Once possession occurs, the film unfolds with a tedious predictability. It becomes an ordeal. This is the only way we have to sympathise with the characters, because whatever they’re going through, by god, we’re suffering just as bad. While we’re on the subject of characters, let’s talk about development. Okay then that was quick. How about plot? Yeah, okay. How about the effects? WOW THERE’S CLARET EVERYWHERE. Oh, I see. Blood is a story now, is it? Yes, and it has been for many years. Isn’t that just shit?

What it misses is the humour of the original, or worse still, it tries for it and fails, miserably. There’s scenes where I think we’re supposed to laugh at the ridiculousness of it all, but, as with the plotting and characters, they missed the target by a good bit. It’s mean and horrible and violent. Once upon a time the horror genre used to allegorically reflect what was happening in society, from communism to racial tensions, the Vietnam war to fear of infectious diseases. I’m not saying this is no longer the case, but if Evil Dead is reflecting modern society, what the fuck is up? Is it because if you really wanted to see a living breathing person get beheaded, you can do so online, therefore our entertainment has to go even further? Or is excessive use of gore and violence and murder cathartic in some way, disconnecting the horror of seeing a body being ripped apart from the reality of seeing actual real people falling to their deaths from a great height as New York strains its neck and gawps in what is actual horror.

But then, this isn’t horror. This is gore-porn for its own sake. The senses are pounded with LOUD NOISES that punctuate every scene where something frightening might be happening. Just in case you missed it KAPOW! It’s like canned laughter. As your senses are assailed, you become uneasy. Don’t make the mistake of thinking this is because the story and the frights have you on the edge of your seat. It’s just the darkness and noise are programmed to make you jump, because, let’s face it, the plot isn’t going to do it. This is film making by some awful committee, some besuited money janglers sitting around a table telling us how modern ‘horror’ works (without being original enough to come up with a new name, rather than befoul the original). Beautiful young uns. Punches of loud noise and creepy music. Anatomical detail in the dismemberment scenes. References to much better movies, from the Exorcist to Carrie to Silence of the Lambs, even The Evil Deads, believe it or not. There’s nothing original in this, nothing interesting, just an hour and a half of being pummelled by a focus a group’s gory cash register.

And as a postscript, there’s the irritating feeling that just below the surface of every mainstream Hollywood movie, there’s some right wing, Christian fundamentalist manifesto itching to get out. If the entire movie and its flimsy, hackneyed premise of possession is just some overblown allegory for drug addiction (in a young, beautiful white girl who comes from a family that has a holiday home in the woods), and that addiction literally violates us and we must literally fight our demons and that the addiction literally hurts those around us, to the point of claret streaked gore festival, then isn’t that literally horrifying? This is uneasy viewing, but for all the wrong reasons.

#####

* WORK INSTRUCTIONS
In the Evil Dead review:
(a) What does the review compare the loud noises to?
(b) Which films are named as the better movies it references?
(c) The review suggests the possession premise might be an allegory for what?
The rows after the Evil Dead review are separate material.

#####

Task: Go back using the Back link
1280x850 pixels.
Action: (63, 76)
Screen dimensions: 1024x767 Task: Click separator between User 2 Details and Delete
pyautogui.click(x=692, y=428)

#####

* TASK ANSWER
(a) Canned laughter
(b) The Exorcist, Carrie, Silence of the Lambs, and The Evil Deads
(c) Drug addiction